Quoted text -
--- BEGIN ---

This morning, on the 8 month anniversary of being a mother, I woke up--not liking my kidlet all that much.  It was nothing personal.  I know I am a terrible mother for admitting that, but it's the truth.  I hope I get points for that.  But no parent can tell me that they like their children all day every day.

You see, we had this great thing going.  Sleeping through the night and all.  Rockin' and rollin'.  Nap times were great.  Life was peachy.  Then all of a sudden, my 8 month old has started waking up every 2 hours in the middle of the night screaming.  The third night straight of this, and I am exhausted.  When she was a newborn--she didn't wake up that much.  6 times I got up with her last night.  SIX.  That is not including the two additional times Ian got up (after probably hearing my grumble and say curse words that I would never want my mother hear me say).  It was brutal.  The thing is, she is constantly rolling over to her hands and knees and then getting stuck I suppose because all I do is go in there, put her back on her back and she goes back to sleep.  I know I should just let her "cry it out" or whatever good Moms do, but I just don't have it in me.  I just keep reminding myself it won't be like this forever.  Like most phases, it will pass.

The day continued in the same manner.  Fussy, whiny, needy.  Who would think a kid would take so much work.  Refusing to nap.  It was great.  But luckily, she went down easy tonight so I am looking forward to a full night sleep without interruption.

Anyways, here we go.  This is my experience so far as a first time mother of a 8-month-old monster.


Haley at 8 months
Milestones?  What milestone?  I have no idea what Haley is suppose to be able to do at this point.  Why? because I don't even have a second to sit down and look it up.  She is on the go, and a handful at that.  She doesn't crawl, but she does get around by doing the worm.  It looks like it takes a lot of energy and maybe a little painful, but she gets around quickly.  She is really into electrical cords.  I can't have the laptop out in front of her because she come right over to it and tries to chew on the cord.  I, of course, wouldn't let her which results in a diva size fit..because who am I to tell her no.  Mark my words, I have it coming.  She is not going to be an easy child.  Thus, I am doing A LOT of redirection and stern "NO HALEY".  Which she thinks is pretty funny.  Yup that's right, she laughs at my stern mom voice.  Greeaaatt.

--- END ---

Collected material -
--- BEGIN ---

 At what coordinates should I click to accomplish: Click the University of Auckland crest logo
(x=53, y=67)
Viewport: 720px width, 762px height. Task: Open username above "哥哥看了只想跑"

--- END ---

Write a continuation of the blog post about Haley at eight months, starting after its final sentence.

She is able to hang on to stuff and stand.  She thinks that is pretty cool.  She can sit for long periods of time, which doesn't interest her as much now that she can stand and get around with her modified crawl.

Meal time is probably one of her favorite parts of the day, just like her momma.  Right now, she is eating three meals a day, with bottles before nap time and bedtime (which I feel as if that is a bad habit I created).  Besides 'baby food' she has tried apple sauce (which she loved), mashed potatoes (she wasn't real sure about those), and a banana.  She has finally learned to hold her own bottle and sometimes prefers to feed herself instead of being held, depending on her mood.

Momma at 8 months
I need to get refocused and reorganized.  I feel like I hit the ground running every morning.  I hate the fact that I am in my PJs for at least the first hour of every morning because I am attending to her.  At some point, I would love to get myself up and ready for the day before she wakes up, but on the flip side of that, that would require me to go to bed earlier which is difficult with Ian's schedule.  The classic balancing act of trying to be a good wife and a good mom.  At this point, I feel like I am struggling with both because I am so frazzled.

I am having to ask for help from Ian more times then I should be with him working so much.  There are days that I am just utterly exhausted and struggle to get out of bed.  I think a lot of this stems from not settling into the new schedule yet.  So my goal is to get re-motivated. Get organized.  And get a good schedule flowing for all of us.

8-Months-Old
Despite at times being exhausted and frustrated, being a mom is absolutely amazing.  I love her to pieces and love watching her grow.  I live for her little belly laughs and smiles.  I love her spunky personality and constantly try to take in the fleeting moments being a mother brings.  

Comments

Shannon said…
I'm curious if, after these sleepless nights, Haley's clothes still fit? My kids all seemed to go through a crabby/sleepless/hungry all the time phase right around 8 or 9 months, usually coinciding with a growth spurt :)
Rachelle T. said…
I didn't like my kid very much yesterday morning either. When he woke me up he was pantless and diaperless. I'm not entirely sure if he peed on his blankets and T-Bone but I took them downstairs to wash-after reclothing my child and putting him back in his crib. I heard him upstairs saying, "momma" and then...silence and thunk! and then rattle, rattle. The little beast had climbed out of his crib and was trying to escape his room! Sweet googly moogly!
Breanna said…
Shannon--it is confirmed, she is bigger! She got bigger over the weekend. I visited a friend I had seen Thursday and when she picked her up, she was like 'OMG I think she grew over night'. I immediately thought of your comment!

Rachelle--So what I am hearing is it down hill the moment they are born! Haha (= That is adorable, but I am scared to death for the day she learns to climb outa her crib, I guess that means I can no longer turn off the baby monitor when I am not ready to wake up..Haha (I kid, I kid...somewhat)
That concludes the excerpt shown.